INFORMATION below:

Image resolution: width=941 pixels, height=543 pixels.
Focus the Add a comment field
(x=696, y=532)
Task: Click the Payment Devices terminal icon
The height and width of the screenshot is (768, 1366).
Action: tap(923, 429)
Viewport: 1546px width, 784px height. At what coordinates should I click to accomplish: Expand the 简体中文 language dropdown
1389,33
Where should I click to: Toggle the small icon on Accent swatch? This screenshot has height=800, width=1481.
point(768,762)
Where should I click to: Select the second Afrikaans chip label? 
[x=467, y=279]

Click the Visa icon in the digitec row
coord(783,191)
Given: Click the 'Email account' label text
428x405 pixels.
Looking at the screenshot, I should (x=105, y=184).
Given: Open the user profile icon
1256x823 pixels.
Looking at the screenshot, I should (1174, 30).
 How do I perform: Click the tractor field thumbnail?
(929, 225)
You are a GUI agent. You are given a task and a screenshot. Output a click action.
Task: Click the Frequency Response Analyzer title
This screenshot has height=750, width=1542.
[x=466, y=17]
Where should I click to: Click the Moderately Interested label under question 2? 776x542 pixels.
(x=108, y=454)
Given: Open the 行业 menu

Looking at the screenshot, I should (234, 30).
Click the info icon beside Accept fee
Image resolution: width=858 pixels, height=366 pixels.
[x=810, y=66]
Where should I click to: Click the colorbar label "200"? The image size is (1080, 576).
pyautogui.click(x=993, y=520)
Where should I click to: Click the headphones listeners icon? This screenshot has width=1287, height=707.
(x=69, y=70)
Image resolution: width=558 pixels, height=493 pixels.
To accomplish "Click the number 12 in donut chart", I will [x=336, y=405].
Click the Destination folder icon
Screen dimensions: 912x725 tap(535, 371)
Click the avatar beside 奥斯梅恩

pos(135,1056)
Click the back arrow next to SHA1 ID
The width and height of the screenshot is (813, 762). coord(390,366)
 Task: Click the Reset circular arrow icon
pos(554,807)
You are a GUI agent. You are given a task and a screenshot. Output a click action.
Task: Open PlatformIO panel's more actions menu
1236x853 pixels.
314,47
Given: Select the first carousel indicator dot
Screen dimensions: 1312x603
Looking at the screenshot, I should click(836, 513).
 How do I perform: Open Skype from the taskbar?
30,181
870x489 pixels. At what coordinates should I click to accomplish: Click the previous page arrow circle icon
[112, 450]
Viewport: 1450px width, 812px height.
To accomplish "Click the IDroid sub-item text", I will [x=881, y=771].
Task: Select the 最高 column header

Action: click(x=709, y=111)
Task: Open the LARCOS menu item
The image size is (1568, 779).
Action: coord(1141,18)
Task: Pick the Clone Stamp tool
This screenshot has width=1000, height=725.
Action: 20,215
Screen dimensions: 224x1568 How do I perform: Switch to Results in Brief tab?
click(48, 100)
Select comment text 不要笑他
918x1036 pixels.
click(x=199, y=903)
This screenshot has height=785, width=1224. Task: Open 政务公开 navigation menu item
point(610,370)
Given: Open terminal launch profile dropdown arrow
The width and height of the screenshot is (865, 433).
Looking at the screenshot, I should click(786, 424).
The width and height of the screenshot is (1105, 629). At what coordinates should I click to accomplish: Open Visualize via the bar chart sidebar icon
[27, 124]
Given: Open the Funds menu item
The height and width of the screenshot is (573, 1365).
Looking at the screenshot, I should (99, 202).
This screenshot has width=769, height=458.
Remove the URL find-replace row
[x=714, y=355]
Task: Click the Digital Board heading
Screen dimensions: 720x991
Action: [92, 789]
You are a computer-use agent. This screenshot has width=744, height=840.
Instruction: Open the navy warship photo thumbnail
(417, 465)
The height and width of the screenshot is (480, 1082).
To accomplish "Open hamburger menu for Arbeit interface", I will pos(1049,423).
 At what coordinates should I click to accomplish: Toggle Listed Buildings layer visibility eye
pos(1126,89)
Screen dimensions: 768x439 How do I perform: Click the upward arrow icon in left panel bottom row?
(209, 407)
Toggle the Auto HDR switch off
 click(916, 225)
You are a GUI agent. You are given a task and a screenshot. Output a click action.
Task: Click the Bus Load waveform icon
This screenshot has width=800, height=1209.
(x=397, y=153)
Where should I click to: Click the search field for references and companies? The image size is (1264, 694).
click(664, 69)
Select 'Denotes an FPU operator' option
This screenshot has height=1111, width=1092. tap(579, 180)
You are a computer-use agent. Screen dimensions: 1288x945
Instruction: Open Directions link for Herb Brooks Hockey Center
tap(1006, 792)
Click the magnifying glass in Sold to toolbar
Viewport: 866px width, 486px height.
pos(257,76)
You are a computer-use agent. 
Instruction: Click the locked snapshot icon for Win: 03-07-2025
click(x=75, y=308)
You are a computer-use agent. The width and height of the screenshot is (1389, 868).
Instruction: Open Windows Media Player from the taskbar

End of INFORMATION.

_WORK REQUEST_: Your answer must be every record above, repeated exactly.

_RESPONSE TO THE EXERCISE_:
Image resolution: width=941 pixels, height=543 pixels.
Focus the Add a comment field
(x=696, y=532)
Task: Click the Payment Devices terminal icon
The height and width of the screenshot is (768, 1366).
Action: tap(923, 429)
Viewport: 1546px width, 784px height. At what coordinates should I click to accomplish: Expand the 简体中文 language dropdown
1389,33
Where should I click to: Toggle the small icon on Accent swatch? This screenshot has height=800, width=1481.
point(768,762)
Where should I click to: Select the second Afrikaans chip label? 
[x=467, y=279]

Click the Visa icon in the digitec row
coord(783,191)
Given: Click the 'Email account' label text
428x405 pixels.
Looking at the screenshot, I should (x=105, y=184).
Given: Open the user profile icon
1256x823 pixels.
Looking at the screenshot, I should (1174, 30).
 How do I perform: Click the tractor field thumbnail?
(929, 225)
You are a GUI agent. You are given a task and a screenshot. Output a click action.
Task: Click the Frequency Response Analyzer title
This screenshot has height=750, width=1542.
[x=466, y=17]
Where should I click to: Click the Moderately Interested label under question 2? 776x542 pixels.
(x=108, y=454)
Given: Open the 行业 menu

Looking at the screenshot, I should (234, 30).
Click the info icon beside Accept fee
Image resolution: width=858 pixels, height=366 pixels.
[x=810, y=66]
Where should I click to: Click the colorbar label "200"? The image size is (1080, 576).
pyautogui.click(x=993, y=520)
Where should I click to: Click the headphones listeners icon? This screenshot has width=1287, height=707.
(x=69, y=70)
Image resolution: width=558 pixels, height=493 pixels.
To accomplish "Click the number 12 in donut chart", I will [x=336, y=405].
Click the Destination folder icon
Screen dimensions: 912x725 tap(535, 371)
Click the avatar beside 奥斯梅恩

pos(135,1056)
Click the back arrow next to SHA1 ID
The width and height of the screenshot is (813, 762). coord(390,366)
 Task: Click the Reset circular arrow icon
pos(554,807)
You are a GUI agent. You are given a task and a screenshot. Output a click action.
Task: Open PlatformIO panel's more actions menu
1236x853 pixels.
314,47
Given: Select the first carousel indicator dot
Screen dimensions: 1312x603
Looking at the screenshot, I should click(836, 513).
 How do I perform: Open Skype from the taskbar?
30,181
870x489 pixels. At what coordinates should I click to accomplish: Click the previous page arrow circle icon
[112, 450]
Viewport: 1450px width, 812px height.
To accomplish "Click the IDroid sub-item text", I will [x=881, y=771].
Task: Select the 最高 column header

Action: click(x=709, y=111)
Task: Open the LARCOS menu item
The image size is (1568, 779).
Action: coord(1141,18)
Task: Pick the Clone Stamp tool
This screenshot has width=1000, height=725.
Action: 20,215
Screen dimensions: 224x1568 How do I perform: Switch to Results in Brief tab?
click(48, 100)
Select comment text 不要笑他
918x1036 pixels.
click(x=199, y=903)
This screenshot has height=785, width=1224. Task: Open 政务公开 navigation menu item
point(610,370)
Given: Open terminal launch profile dropdown arrow
The width and height of the screenshot is (865, 433).
Looking at the screenshot, I should click(786, 424).
The width and height of the screenshot is (1105, 629). At what coordinates should I click to accomplish: Open Visualize via the bar chart sidebar icon
[27, 124]
Given: Open the Funds menu item
The height and width of the screenshot is (573, 1365).
Looking at the screenshot, I should (99, 202).
This screenshot has width=769, height=458.
Remove the URL find-replace row
[x=714, y=355]
Task: Click the Digital Board heading
Screen dimensions: 720x991
Action: [92, 789]
You are a computer-use agent. This screenshot has width=744, height=840.
Instruction: Open the navy warship photo thumbnail
(417, 465)
The height and width of the screenshot is (480, 1082).
To accomplish "Open hamburger menu for Arbeit interface", I will pos(1049,423).
 At what coordinates should I click to accomplish: Toggle Listed Buildings layer visibility eye
pos(1126,89)
Screen dimensions: 768x439 How do I perform: Click the upward arrow icon in left panel bottom row?
(209, 407)
Toggle the Auto HDR switch off
 click(916, 225)
You are a GUI agent. You are given a task and a screenshot. Output a click action.
Task: Click the Bus Load waveform icon
This screenshot has width=800, height=1209.
(x=397, y=153)
Where should I click to: Click the search field for references and companies? The image size is (1264, 694).
click(664, 69)
Select 'Denotes an FPU operator' option
This screenshot has height=1111, width=1092. tap(579, 180)
You are a computer-use agent. Screen dimensions: 1288x945
Instruction: Open Directions link for Herb Brooks Hockey Center
tap(1006, 792)
Click the magnifying glass in Sold to toolbar
Viewport: 866px width, 486px height.
pos(257,76)
You are a computer-use agent. 
Instruction: Click the locked snapshot icon for Win: 03-07-2025
click(x=75, y=308)
You are a computer-use agent. The width and height of the screenshot is (1389, 868).
Instruction: Open Windows Media Player from the taskbar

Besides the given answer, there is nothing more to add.